Read The Devils Harvest: The End of All Flesh. Online
Authors: Glen Johnson
I hadn’t eating anything since my brunch, or rabbit food, whatever you want to call it. And I had so much coffee inside me that if I made any sudden movements I could hear it slurping about. But no more alcohol tonight, I needed to keep my wits about me. But I would break that promise all too soon.
It was now dark outside. Of course it had been getting dark since around three o’clock. Short days and long night this time of year. It was also blowing a gale. I had to step outside the front door and shovelled the snow away that was building up, making a small clearing so he could reach my doorstep. Not that I think he needed my help.

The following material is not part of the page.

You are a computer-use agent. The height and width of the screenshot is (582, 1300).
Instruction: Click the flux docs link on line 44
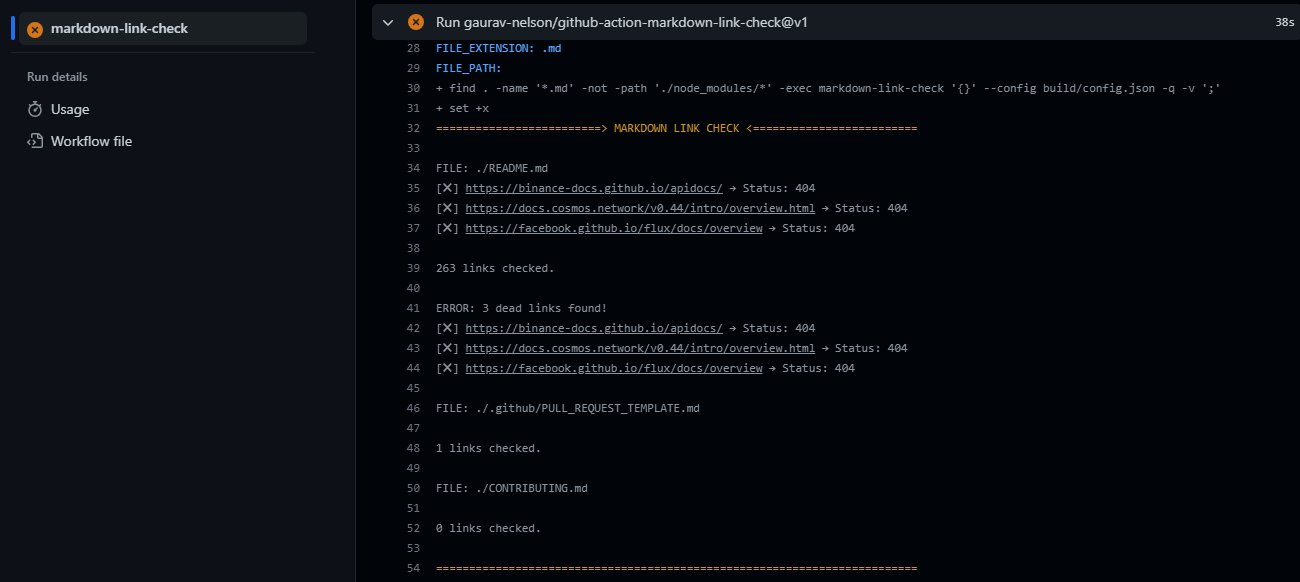click(613, 368)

Several times while waiting I stood inside the parlour, the light around the back being on, my eyes fixed on the oval long mound poking up though the white snow. But it was still there. The bright halogen light reflecting off its sides, which was growing by the hour, more snow piling up, rounding off its edges making it look like just another bulge in the ground.
I found myself pacing back and forth around the large sitting room, then back into the kitchen. Once or twice having to go to the bathroom and empty my sloshing bladder. It was at that time I noticed I was still in the clothes I was wearing from the night before, having eventually falling asleep in them and not changing since arising this morning. I hadn’t even brushed my hair or shaved. I looked a complete mess.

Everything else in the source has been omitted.